# volendo



## pane13

I have heard the word volendo being used over and over again but I am not sure what it translates to exactly in *E*nglish

Can anyone explain how to use it in context......

some examples:  Volendo possiamo andare al cinema

volendo avrei potuto andare ma invece sono rimasta a casa...

Can anyone help explain this word...I did search it and I saw another thread that explained the meaning but I still do not understand the word exaclty.....


----------



## misskelly

"Volendo possiamo andare al cinema." I might say that with the meaning of "Let's go to the cinema."

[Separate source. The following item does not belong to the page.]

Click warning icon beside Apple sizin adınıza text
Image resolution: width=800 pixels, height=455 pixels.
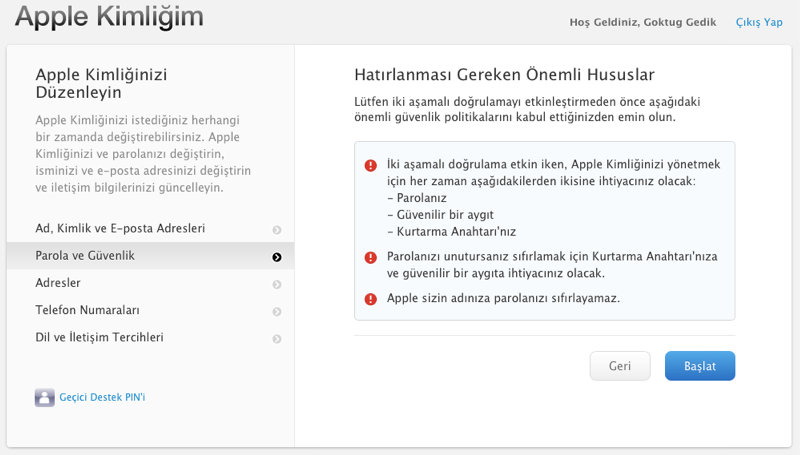click(371, 298)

"Volendo andare, dovrei avere la macchina..." I'd say that if I would like to go somewhere but I can't because I'm not having a car...

"Volendo" It's used to say something you would like to do, but... there is always something else to deal with: the possibility, the willingness, the chance, the money...


----------



## pane13

oh...ok I think it is more clear to me now....

volendo sarei anche andata alla festa ma non avevo un regalo...

I would have liked to go to the party but I did not have a gift....is that correct???


----------



## misskelly

Perfect!


----------



## pane13

Ok! Thank you so much!!!


----------



## giovannino

I think that in this case the gerund is the equivalent of a conditional clause:

1. Volendo ( = se vogliamo) possiamo andare al cinema

If we are in the mood for it/if we feel like it we could go to the cinema

2. Volendo ( = se avessi voluto) avrei potuto andare ma invece sono rimasta a casa...

If I had (really) wanted to I could have gone but I stayed at home instead

 I would tend to use 1. , for instance, in response to someone who is complaining about having to spend a boring evening at home.


----------



## misskelly

I agree, it is a way of saying we use to express what we would like to do.


----------



## housecameron

misskelly said:


> I agree, it is a way of saying we use to express what we would like to do.


 
Or what we’d have liked to do (past), as giovannino already pointed out.

But it also means _"se si vuole/ se uno vuole"_

_Volendo, si può aggiungere un po' di cipolla_ (in a recipe)
_Volendo, si può cambiare l'ordine delle icone sul desktop._

By the way:
Volendo (avrei) *sarei *potut*a* andare ma invece sono rimasta a casa


----------



## brian

Does the subject of "volendo" always have to be the subject of the main sentence? For example, if I want to say, "Se *vuoi*, te lo posso mandare subito," could I say "Volendo, te lo posso mandare subito"? Or does that _only_ mean "Se *voglio*, posso mandartelo subito" because the subject of "posso" is "io"?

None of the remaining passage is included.